*Problem A:* In the blog post on airport security below, copy the passage between "And, while Bush" and "report was issued.", inclusive.
*Problem B:*
Answer these questions using the blog post on airport security below:
(i) In what month and year was the Homeland Security Department report on civil aviation security issued?
(ii) How many people were killed when Pan Am flight 103 blew up over Lockerbie?
(iii) Which cities does Kean say should get the majority of homeland security funds?

*Document extract:*
____________

Tuesday, August 15, 2006

Terror, terror, terror! Fear, fear, fear!

There's nothing like waking up in the morning, making your first cup of tea and tuning into CNN only to discover there are still so many security holes in the US that the place is like a leaky dam with too few little Dutch boys being financed to stick their fingers in the appropriate places.

And, while Bush is busy reminding everyone that the US is fighting 'an extremist group of folks' better known as EGoF, that darn MSM is informing them that, after all of this time spent removing their shoes so they can be scanned by airport security personnel for explosives, those scanners aren't even capable of doing the job!

In its April 2005 report, "Systems Engineering Study of Civil Aviation Security -- Phase I," the Homeland Security Department concluded that images on X-ray machines don't provide the information necessary to detect explosives.

Machines used at most airports to scan hand-held luggage, purses, briefcases and shoes have not been upgraded to detect explosives since the report was issued.
[...]
The Homeland Security report said that "even a 1/4-inch insole of sheet explosive" could create the kind of blast that reportedly brought down Pan Am flight 103, the airliner that blew up over Lockerbie, Scotland, in December 1988, killing 270 people in the air and on the ground.

Is it any wonder that 9/11 Commission Chairman Thomas Kean had to agree with CNN's Christianne Amanpour last nite that the current situation is 'out of whack'?

KEAN: Well, certain things have changed. Our intelligence agencies are talking to each other more. That was one of the failures in 9/11. There is more security at airports, although there still isn't a unified watch list. You still can't say all the agencies have put the names together of the bad guys.

We haven't got modern technology yet in the airports as far as passenger screening or baggage screening. A lot of that is a matter of money. So, there are a number of things in almost all these areas.

Government, actually one thing that government really should be doing, we're still not giving homeland security funds to the areas that are most risk, most at risk. We just sort of distribute them sort of in a political pot and give some to everybody. That's not the way it should be. Areas like New York City and Washington and Los Angeles they should get the majority of the funds.

____________

*Record extracts:*
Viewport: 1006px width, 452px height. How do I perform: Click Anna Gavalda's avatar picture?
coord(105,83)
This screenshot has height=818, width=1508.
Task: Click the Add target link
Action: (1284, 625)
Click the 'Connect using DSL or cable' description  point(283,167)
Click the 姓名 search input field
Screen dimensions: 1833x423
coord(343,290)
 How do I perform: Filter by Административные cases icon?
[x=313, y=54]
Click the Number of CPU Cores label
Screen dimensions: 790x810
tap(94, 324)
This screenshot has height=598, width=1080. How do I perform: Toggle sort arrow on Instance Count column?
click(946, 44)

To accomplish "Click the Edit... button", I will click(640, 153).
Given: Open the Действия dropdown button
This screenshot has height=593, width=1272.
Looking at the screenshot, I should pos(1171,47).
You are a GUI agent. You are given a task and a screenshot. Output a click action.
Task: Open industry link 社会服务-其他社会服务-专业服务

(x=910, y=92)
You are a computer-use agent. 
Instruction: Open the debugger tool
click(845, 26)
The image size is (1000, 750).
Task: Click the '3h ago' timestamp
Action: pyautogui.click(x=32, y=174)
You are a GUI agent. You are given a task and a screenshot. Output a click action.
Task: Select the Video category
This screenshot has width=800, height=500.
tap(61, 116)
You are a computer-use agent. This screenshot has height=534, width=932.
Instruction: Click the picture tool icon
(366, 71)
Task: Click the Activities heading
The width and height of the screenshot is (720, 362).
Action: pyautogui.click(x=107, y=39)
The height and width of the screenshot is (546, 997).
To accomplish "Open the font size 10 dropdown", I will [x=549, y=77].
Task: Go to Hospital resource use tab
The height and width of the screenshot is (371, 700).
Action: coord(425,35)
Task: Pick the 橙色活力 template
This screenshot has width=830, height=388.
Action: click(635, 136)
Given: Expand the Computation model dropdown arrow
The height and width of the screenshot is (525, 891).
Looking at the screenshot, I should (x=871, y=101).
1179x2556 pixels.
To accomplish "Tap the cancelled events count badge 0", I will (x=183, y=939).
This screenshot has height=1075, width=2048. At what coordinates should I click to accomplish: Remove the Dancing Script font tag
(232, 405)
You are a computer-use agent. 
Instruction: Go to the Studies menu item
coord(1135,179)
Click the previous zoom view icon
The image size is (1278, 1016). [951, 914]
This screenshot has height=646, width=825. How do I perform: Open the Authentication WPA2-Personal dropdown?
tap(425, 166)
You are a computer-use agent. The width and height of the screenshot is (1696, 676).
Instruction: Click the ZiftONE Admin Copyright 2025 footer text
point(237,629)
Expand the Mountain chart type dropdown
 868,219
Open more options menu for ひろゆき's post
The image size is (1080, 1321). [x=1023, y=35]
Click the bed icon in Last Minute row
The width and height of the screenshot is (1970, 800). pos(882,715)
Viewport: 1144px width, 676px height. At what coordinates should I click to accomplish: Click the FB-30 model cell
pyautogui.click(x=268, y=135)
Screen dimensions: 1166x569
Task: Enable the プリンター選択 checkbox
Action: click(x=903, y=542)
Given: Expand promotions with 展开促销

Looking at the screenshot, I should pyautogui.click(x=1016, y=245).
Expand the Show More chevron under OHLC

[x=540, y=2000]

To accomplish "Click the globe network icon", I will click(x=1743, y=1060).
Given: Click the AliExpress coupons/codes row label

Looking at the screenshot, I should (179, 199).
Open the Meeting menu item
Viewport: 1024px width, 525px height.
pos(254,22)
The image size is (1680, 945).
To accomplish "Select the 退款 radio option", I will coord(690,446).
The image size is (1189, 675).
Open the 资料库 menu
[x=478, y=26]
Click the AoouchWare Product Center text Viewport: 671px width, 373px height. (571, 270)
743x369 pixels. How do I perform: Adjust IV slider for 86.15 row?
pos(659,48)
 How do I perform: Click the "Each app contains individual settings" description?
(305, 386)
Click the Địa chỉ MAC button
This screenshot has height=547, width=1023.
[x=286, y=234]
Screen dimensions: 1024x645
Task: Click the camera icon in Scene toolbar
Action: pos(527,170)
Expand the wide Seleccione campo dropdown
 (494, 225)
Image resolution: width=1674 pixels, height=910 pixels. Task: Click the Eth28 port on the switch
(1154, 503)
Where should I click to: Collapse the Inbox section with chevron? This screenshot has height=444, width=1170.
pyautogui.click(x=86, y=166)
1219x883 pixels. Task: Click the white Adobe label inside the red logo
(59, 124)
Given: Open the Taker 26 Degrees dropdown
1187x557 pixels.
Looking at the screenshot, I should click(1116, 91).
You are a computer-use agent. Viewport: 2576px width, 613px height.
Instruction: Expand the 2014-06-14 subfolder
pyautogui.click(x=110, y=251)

____________

*Solution A:*
And, while Bush is busy reminding everyone that the US is fighting 'an extremist group of folks' better known as EGoF, that darn MSM is informing them that, after all of this time spent removing their shoes so they can be scanned by airport security personnel for explosives, those scanners aren't even capable of doing the job!

In its April 2005 report, "Systems Engineering Study of Civil Aviation Security -- Phase I," the Homeland Security Department concluded that images on X-ray machines don't provide the information necessary to detect explosives.

Machines used at most airports to scan hand-held luggage, purses, briefcases and shoes have not been upgraded to detect explosives since the report was issued.

*Solution B:*
(i) April 2005
(ii) 270 people
(iii) New York City, Washington and Los Angeles